İzmir'de uzun süredir hiç bu kadar çok yağmur yağmamıştı. Gök delinmiş gibi durmadan yağdı. Etkilerini bugün bisiklet sürerken gördüm, yol kenarında oluşmuş minik dereler, yamaçlarda şelalecikler ve kulaklarımda her yönden gelen su sesleri...

Yol bisikletimle dışarı çıktım, artık kurumuş olduğunu düşündüğüm asfalt yolda bir sürüş yapmaktı amacın. Menderes'i geçip sağa Dereköy kavşağından döndüğümde karşıda Teke Dağı'nın sis altında olduğunu gördüm. Siyah ve gri bulutlar hızla kuzeye doğru yol alıyordu. Çatalca yol ayrımına geldiğimde aklıma o an beni baştan çıkaran sisu sözcüğü geldi, bir de 10 km hiç durmadan süren Efemçukuru tırmanışı. 

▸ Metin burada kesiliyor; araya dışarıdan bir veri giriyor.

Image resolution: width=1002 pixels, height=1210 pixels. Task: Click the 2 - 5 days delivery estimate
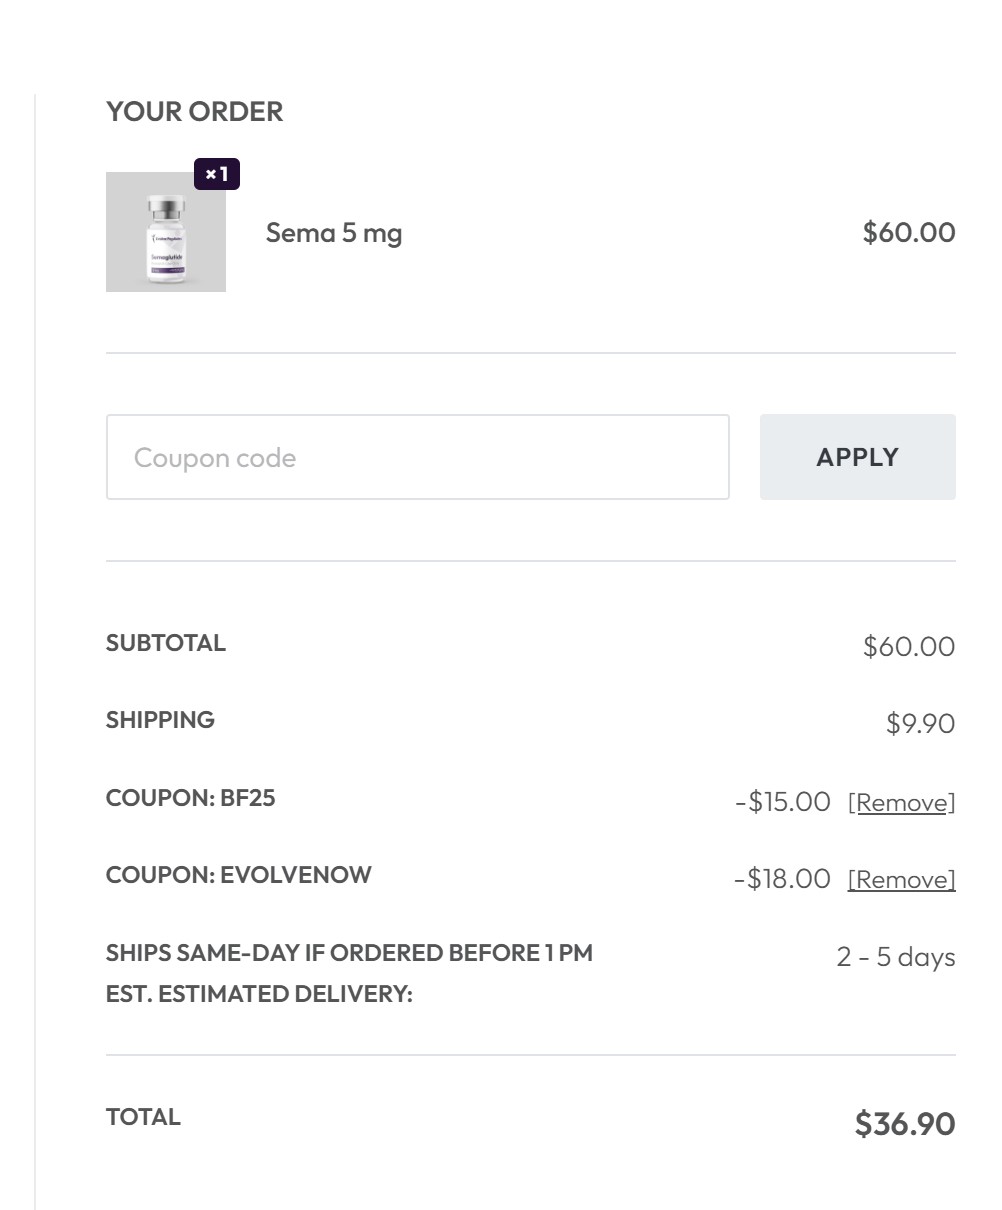coord(895,957)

Her metresini bildiğim bir tırmanış yolu. Açtığım bütün segmentlere Hobbit ve Star Wars'tan isimler verdiğim Strava'ya göre 86 tırmanış yaptığım ve her sürüşümde yoruldukça ana avrat küfretiğim bir  tırmanış yolu. Bu yolun bana öğrettiği bir şey var; hayatınızda bir zorluk ile test edilmemişseniz, olgunlaşmaz, oto kontrolü öğrenemezsiniz. Bu yolun yazı sıcaktan, kışı soğuktan çekilmezdir, bir de buna yer yer yüzde 10'a varan eğim eklenince tam bir challenge (meydan okuma) olur bu yol. Bir de challenge renklendirmek için büyük aynakol dişlisi (52 dişli) ve büyük ruble dişlisi (28 dişli ) ile çıktığım olur. Bazen de tırmanışın başladığı yer Çatalca Köyü'nden Efemçukuru yol ayrımına kadar ayakta durarak, oturmadan sürmeye çalışırım bisikletimi. 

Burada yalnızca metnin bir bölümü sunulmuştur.